* Brief *
Without changing a single word, output each entry.

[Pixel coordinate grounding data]
__________
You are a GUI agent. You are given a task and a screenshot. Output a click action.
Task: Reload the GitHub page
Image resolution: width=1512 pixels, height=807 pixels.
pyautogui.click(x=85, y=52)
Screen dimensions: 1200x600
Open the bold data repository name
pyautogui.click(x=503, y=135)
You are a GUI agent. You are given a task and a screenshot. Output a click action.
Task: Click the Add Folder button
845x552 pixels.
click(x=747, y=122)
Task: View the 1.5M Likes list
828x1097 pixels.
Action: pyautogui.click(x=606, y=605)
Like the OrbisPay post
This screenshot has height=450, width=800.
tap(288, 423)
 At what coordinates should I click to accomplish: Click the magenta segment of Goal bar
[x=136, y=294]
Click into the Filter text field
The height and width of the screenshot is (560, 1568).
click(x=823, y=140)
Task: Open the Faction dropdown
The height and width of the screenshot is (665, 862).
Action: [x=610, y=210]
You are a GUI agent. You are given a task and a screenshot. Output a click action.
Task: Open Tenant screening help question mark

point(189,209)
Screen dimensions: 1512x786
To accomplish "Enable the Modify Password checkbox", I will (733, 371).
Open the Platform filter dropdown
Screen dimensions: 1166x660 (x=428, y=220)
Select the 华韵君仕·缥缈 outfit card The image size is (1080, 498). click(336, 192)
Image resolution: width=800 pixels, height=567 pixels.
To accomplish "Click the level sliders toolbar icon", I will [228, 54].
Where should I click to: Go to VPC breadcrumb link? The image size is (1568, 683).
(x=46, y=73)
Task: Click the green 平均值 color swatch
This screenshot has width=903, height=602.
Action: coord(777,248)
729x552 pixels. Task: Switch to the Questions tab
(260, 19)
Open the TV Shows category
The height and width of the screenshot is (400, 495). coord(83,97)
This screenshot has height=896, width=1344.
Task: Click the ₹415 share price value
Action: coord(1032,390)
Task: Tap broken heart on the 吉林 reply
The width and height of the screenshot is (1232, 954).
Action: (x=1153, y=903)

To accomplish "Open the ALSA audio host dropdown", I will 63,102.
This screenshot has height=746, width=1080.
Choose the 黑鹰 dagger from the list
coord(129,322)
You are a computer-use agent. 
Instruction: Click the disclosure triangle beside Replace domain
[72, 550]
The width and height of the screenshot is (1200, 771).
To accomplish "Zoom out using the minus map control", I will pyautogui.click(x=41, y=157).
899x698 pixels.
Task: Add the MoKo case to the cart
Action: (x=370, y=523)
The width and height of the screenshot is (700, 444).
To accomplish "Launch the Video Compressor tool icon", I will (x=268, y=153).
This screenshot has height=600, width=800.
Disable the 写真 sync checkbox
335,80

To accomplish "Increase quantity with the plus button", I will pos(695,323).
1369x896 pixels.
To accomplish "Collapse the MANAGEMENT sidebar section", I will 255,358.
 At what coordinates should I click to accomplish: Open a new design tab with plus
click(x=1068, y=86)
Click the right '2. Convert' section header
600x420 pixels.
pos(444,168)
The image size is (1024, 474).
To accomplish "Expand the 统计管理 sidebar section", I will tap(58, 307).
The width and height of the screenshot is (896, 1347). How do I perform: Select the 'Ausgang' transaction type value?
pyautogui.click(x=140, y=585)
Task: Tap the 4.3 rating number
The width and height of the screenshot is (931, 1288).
__________
* Exercise answer *
You are a GUI agent. You are given a task and a screenshot. Output a click action.
Task: Reload the GitHub page
Image resolution: width=1512 pixels, height=807 pixels.
pyautogui.click(x=85, y=52)
Screen dimensions: 1200x600
Open the bold data repository name
pyautogui.click(x=503, y=135)
You are a GUI agent. You are given a task and a screenshot. Output a click action.
Task: Click the Add Folder button
845x552 pixels.
click(x=747, y=122)
Task: View the 1.5M Likes list
828x1097 pixels.
Action: pyautogui.click(x=606, y=605)
Like the OrbisPay post
This screenshot has height=450, width=800.
tap(288, 423)
 At what coordinates should I click to accomplish: Click the magenta segment of Goal bar
[x=136, y=294]
Click into the Filter text field
The height and width of the screenshot is (560, 1568).
click(x=823, y=140)
Task: Open the Faction dropdown
The height and width of the screenshot is (665, 862).
Action: [x=610, y=210]
You are a GUI agent. You are given a task and a screenshot. Output a click action.
Task: Open Tenant screening help question mark

point(189,209)
Screen dimensions: 1512x786
To accomplish "Enable the Modify Password checkbox", I will (733, 371).
Open the Platform filter dropdown
Screen dimensions: 1166x660 (x=428, y=220)
Select the 华韵君仕·缥缈 outfit card The image size is (1080, 498). click(336, 192)
Image resolution: width=800 pixels, height=567 pixels.
To accomplish "Click the level sliders toolbar icon", I will [228, 54].
Where should I click to: Go to VPC breadcrumb link? The image size is (1568, 683).
(x=46, y=73)
Task: Click the green 平均值 color swatch
This screenshot has width=903, height=602.
Action: coord(777,248)
729x552 pixels. Task: Switch to the Questions tab
(260, 19)
Open the TV Shows category
The height and width of the screenshot is (400, 495). coord(83,97)
This screenshot has height=896, width=1344.
Task: Click the ₹415 share price value
Action: coord(1032,390)
Task: Tap broken heart on the 吉林 reply
The width and height of the screenshot is (1232, 954).
Action: (x=1153, y=903)

To accomplish "Open the ALSA audio host dropdown", I will 63,102.
This screenshot has height=746, width=1080.
Choose the 黑鹰 dagger from the list
coord(129,322)
You are a computer-use agent. 
Instruction: Click the disclosure triangle beside Replace domain
[72, 550]
The width and height of the screenshot is (1200, 771).
To accomplish "Zoom out using the minus map control", I will pyautogui.click(x=41, y=157).
899x698 pixels.
Task: Add the MoKo case to the cart
Action: (x=370, y=523)
The width and height of the screenshot is (700, 444).
To accomplish "Launch the Video Compressor tool icon", I will (x=268, y=153).
This screenshot has height=600, width=800.
Disable the 写真 sync checkbox
335,80

To accomplish "Increase quantity with the plus button", I will pos(695,323).
1369x896 pixels.
To accomplish "Collapse the MANAGEMENT sidebar section", I will 255,358.
 At what coordinates should I click to accomplish: Open a new design tab with plus
click(x=1068, y=86)
Click the right '2. Convert' section header
600x420 pixels.
pos(444,168)
The image size is (1024, 474).
To accomplish "Expand the 统计管理 sidebar section", I will tap(58, 307).
The width and height of the screenshot is (896, 1347). How do I perform: Select the 'Ausgang' transaction type value?
pyautogui.click(x=140, y=585)
Task: Tap the 4.3 rating number
The width and height of the screenshot is (931, 1288).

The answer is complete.